PubMed 200k RCT: a Dataset for Sequential Sentence Classification in Medical Abstracts
This dataset addresses a bottleneck for researchers in medical fields who need tools to efficiently process long abstracts, though it is incremental as it builds on existing data sources.
The authors tackled the lack of large datasets for sequential sentence classification by creating PubMed 200k RCT, a dataset of 200,000 medical abstracts with 2.3 million sentences labeled for roles like background and result, aiming to improve algorithm accuracy and help researchers skim literature more efficiently.
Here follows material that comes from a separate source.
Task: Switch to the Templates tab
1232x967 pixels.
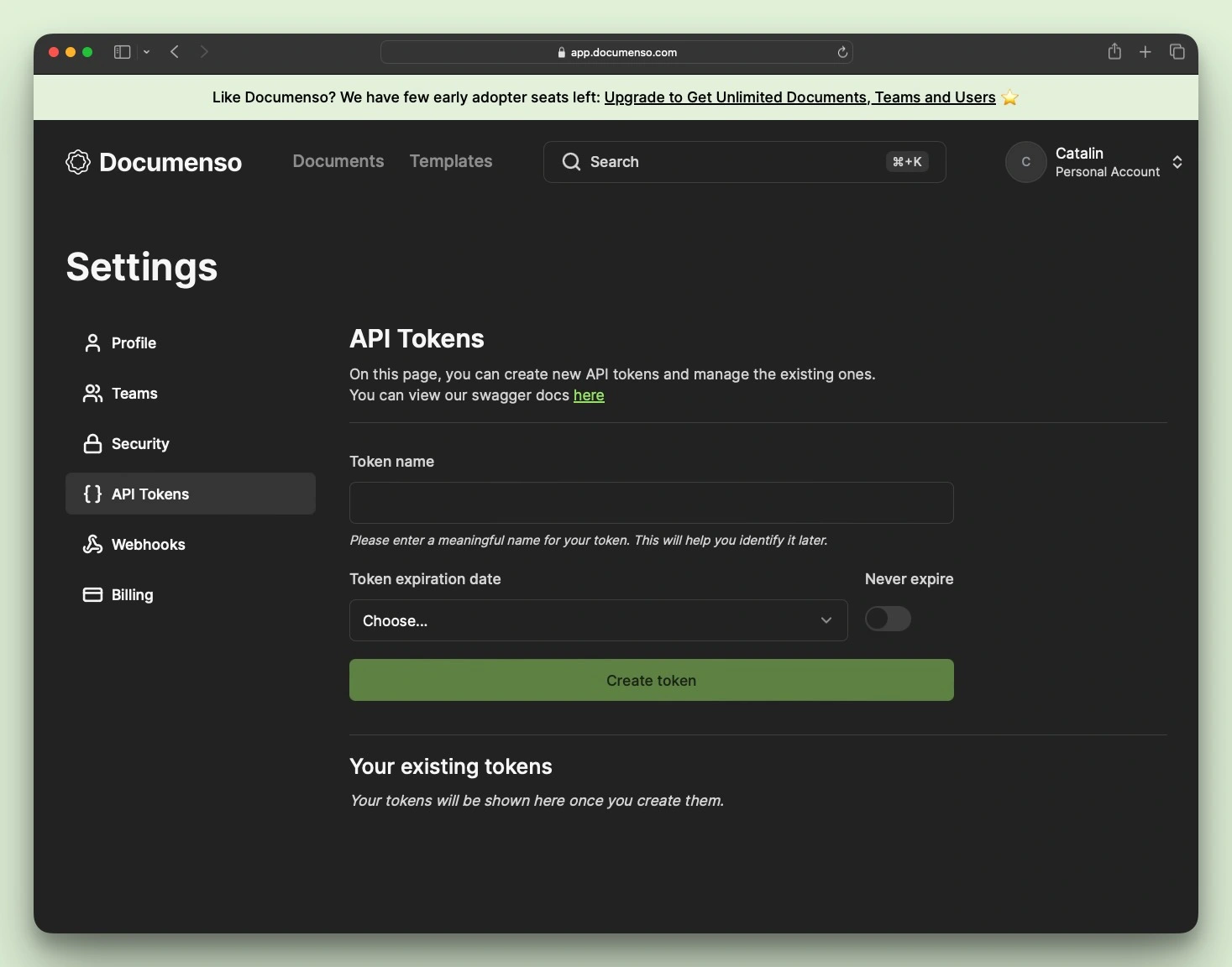Action: pyautogui.click(x=451, y=161)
We present PubMed 200k RCT, a new dataset based on PubMed for sequential sentence classification. The dataset consists of approximately 200,000 abstracts of randomized controlled trials, totaling 2.3 million sentences. Each sentence of each abstract is labeled with their role in the abstract using one of the following classes: background, objective, method, result, or conclusion. The purpose of releasing this dataset is twofold. First, the majority of datasets for sequential short-text classification (i.e., classification of short texts that appear in sequences) are small: we hope that releasing a new large dataset will help develop more accurate algorithms for this task. Second, from an application perspective, researchers need better tools to efficiently skim through the literature. Automatically classifying each sentence in an abstract would help researchers read abstracts more efficiently, especially in fields where abstracts may be long, such as the medical field.